### Description of the task
Quote the data below verbatim, line by line.

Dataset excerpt
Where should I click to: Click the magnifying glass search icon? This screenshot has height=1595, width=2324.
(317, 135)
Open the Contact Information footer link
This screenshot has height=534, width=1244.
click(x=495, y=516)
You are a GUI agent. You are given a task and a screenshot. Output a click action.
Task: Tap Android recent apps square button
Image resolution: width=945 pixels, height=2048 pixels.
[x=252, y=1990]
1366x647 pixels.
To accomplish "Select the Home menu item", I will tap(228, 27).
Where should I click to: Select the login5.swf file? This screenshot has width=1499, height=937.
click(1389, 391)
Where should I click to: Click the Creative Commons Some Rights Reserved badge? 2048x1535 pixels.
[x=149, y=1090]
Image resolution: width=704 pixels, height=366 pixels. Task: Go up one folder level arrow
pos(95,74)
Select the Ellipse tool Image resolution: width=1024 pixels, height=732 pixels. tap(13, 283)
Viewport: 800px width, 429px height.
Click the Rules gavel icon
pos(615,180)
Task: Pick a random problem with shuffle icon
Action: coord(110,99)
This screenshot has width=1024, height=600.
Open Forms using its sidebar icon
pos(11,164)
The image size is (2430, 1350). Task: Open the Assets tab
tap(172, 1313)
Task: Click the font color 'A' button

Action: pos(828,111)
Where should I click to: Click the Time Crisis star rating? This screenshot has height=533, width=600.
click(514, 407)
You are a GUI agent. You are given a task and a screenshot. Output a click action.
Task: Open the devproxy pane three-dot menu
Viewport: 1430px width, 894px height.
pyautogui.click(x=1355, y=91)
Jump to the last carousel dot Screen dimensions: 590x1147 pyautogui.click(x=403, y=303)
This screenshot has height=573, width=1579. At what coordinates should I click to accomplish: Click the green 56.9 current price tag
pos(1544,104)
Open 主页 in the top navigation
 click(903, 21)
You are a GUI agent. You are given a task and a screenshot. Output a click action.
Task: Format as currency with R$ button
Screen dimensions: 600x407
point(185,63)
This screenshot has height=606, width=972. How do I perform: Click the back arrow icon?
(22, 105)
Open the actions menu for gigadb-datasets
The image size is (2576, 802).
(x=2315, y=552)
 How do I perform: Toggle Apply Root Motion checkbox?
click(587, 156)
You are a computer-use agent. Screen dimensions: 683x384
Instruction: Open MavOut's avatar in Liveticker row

### Solved exercise
Where should I click to: Click the magnifying glass search icon? This screenshot has height=1595, width=2324.
(317, 135)
Open the Contact Information footer link
This screenshot has height=534, width=1244.
click(x=495, y=516)
You are a GUI agent. You are given a task and a screenshot. Output a click action.
Task: Tap Android recent apps square button
Image resolution: width=945 pixels, height=2048 pixels.
[x=252, y=1990]
1366x647 pixels.
To accomplish "Select the Home menu item", I will tap(228, 27).
Where should I click to: Select the login5.swf file? This screenshot has width=1499, height=937.
click(1389, 391)
Where should I click to: Click the Creative Commons Some Rights Reserved badge? 2048x1535 pixels.
[x=149, y=1090]
Image resolution: width=704 pixels, height=366 pixels. Task: Go up one folder level arrow
pos(95,74)
Select the Ellipse tool Image resolution: width=1024 pixels, height=732 pixels. tap(13, 283)
Viewport: 800px width, 429px height.
Click the Rules gavel icon
pos(615,180)
Task: Pick a random problem with shuffle icon
Action: coord(110,99)
This screenshot has width=1024, height=600.
Open Forms using its sidebar icon
pos(11,164)
The image size is (2430, 1350). Task: Open the Assets tab
tap(172, 1313)
Task: Click the font color 'A' button

Action: pos(828,111)
Where should I click to: Click the Time Crisis star rating? This screenshot has height=533, width=600.
click(514, 407)
You are a GUI agent. You are given a task and a screenshot. Output a click action.
Task: Open the devproxy pane three-dot menu
Viewport: 1430px width, 894px height.
pyautogui.click(x=1355, y=91)
Jump to the last carousel dot Screen dimensions: 590x1147 pyautogui.click(x=403, y=303)
This screenshot has height=573, width=1579. At what coordinates should I click to accomplish: Click the green 56.9 current price tag
pos(1544,104)
Open 主页 in the top navigation
 click(903, 21)
You are a GUI agent. You are given a task and a screenshot. Output a click action.
Task: Format as currency with R$ button
Screen dimensions: 600x407
point(185,63)
This screenshot has height=606, width=972. How do I perform: Click the back arrow icon?
(22, 105)
Open the actions menu for gigadb-datasets
The image size is (2576, 802).
(x=2315, y=552)
 How do I perform: Toggle Apply Root Motion checkbox?
click(587, 156)
You are a computer-use agent. Screen dimensions: 683x384
Instruction: Open MavOut's avatar in Liveticker row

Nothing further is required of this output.